Il s’exprimait à l’ouverture d’une “palabre de recherche” consacrée au thème “Financer le développement dans un monde en mutation : quels défis pour les États ? Quelles perspectives pour les jeunes diplômés ?”.
La rencontre s’inscrit dans les missions fondamentales de l’École supérieure d’économie appliquée, selon son directeur.
Selon lui, le choix du financement du développement répond à une problématique centrale aussi bien pour le Sénégal que pour l’ensemble des pays du Sud.
Pour enrichir les échanges, l’École supérieure d’économie appliquée a réuni plusieurs profils d’experts, dont un ancien ministre du Budget, une spécialiste des financements climatiques et un ancien représentant du Fonds monétaire international (FMI), afin d’offrir aux étudiants des regards croisés sur les défis liés au développement.
“Les jeunes ont besoin d’être sensibilisés à ces questions qui auront un impact sur leur carrière. Ils doivent comprendre les enjeux, les appréhender et être capables, demain, de proposer des solutions ou des innovations susceptibles d’améliorer le bien-être des populations”, a soutenu M. Ndiaye.
Le directeur de l’ESEA a indiqué que ces rencontres ont également pour vocation de favoriser le débat scientifique à travers la confrontation des idées entre universitaires, professionnels et étudiants.

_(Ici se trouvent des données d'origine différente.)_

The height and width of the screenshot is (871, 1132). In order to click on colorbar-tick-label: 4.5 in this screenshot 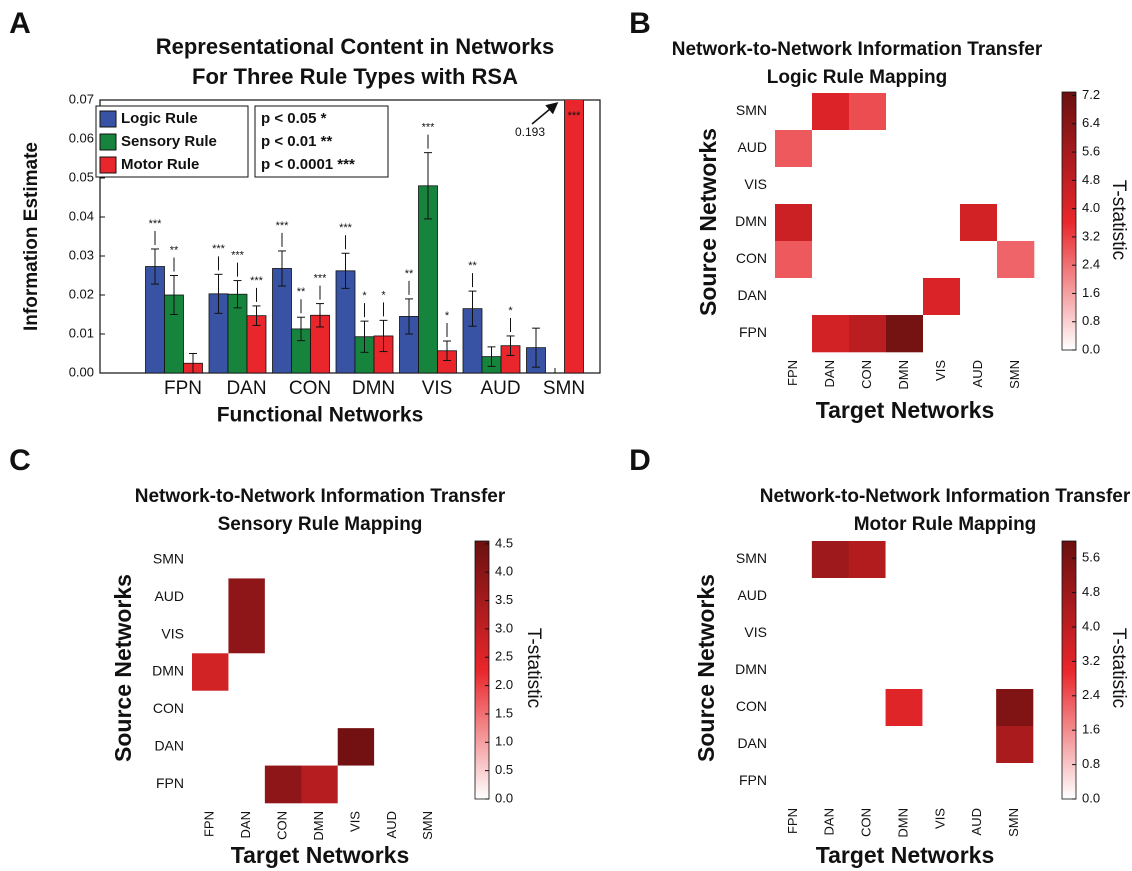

“Chacun vient avec son expérience, ses connaissances et son point de vue. Il peut y avoir des contradictions, mais c’est justement cela la science : confronter les analyses pour en tirer une synthèse utile à tous”, a-t-il affirmé.
Il a insisté sur l’importance de disposer de ressources humaines qualifiées capables d’accompagner les politiques de développement du pays.
Revenant sur les enseignements de la rencontre, Ibrahima Ndiaye a notamment retenu l’accent mis par les intervenants sur le rôle stratégique de la planification dans le financement du développement.
“Le ministre nous a particulièrement éclairés sur la place importante que doit occuper la planification. En tant qu’institution spécialisée, avec un département de planification économique et de gestion des organisations, ces orientations vont nous permettre de mieux former les jeunes et de les préparer à contribuer efficacement à la réflexion et à la mise en œuvre des politiques publiques”, a-t-il conclu.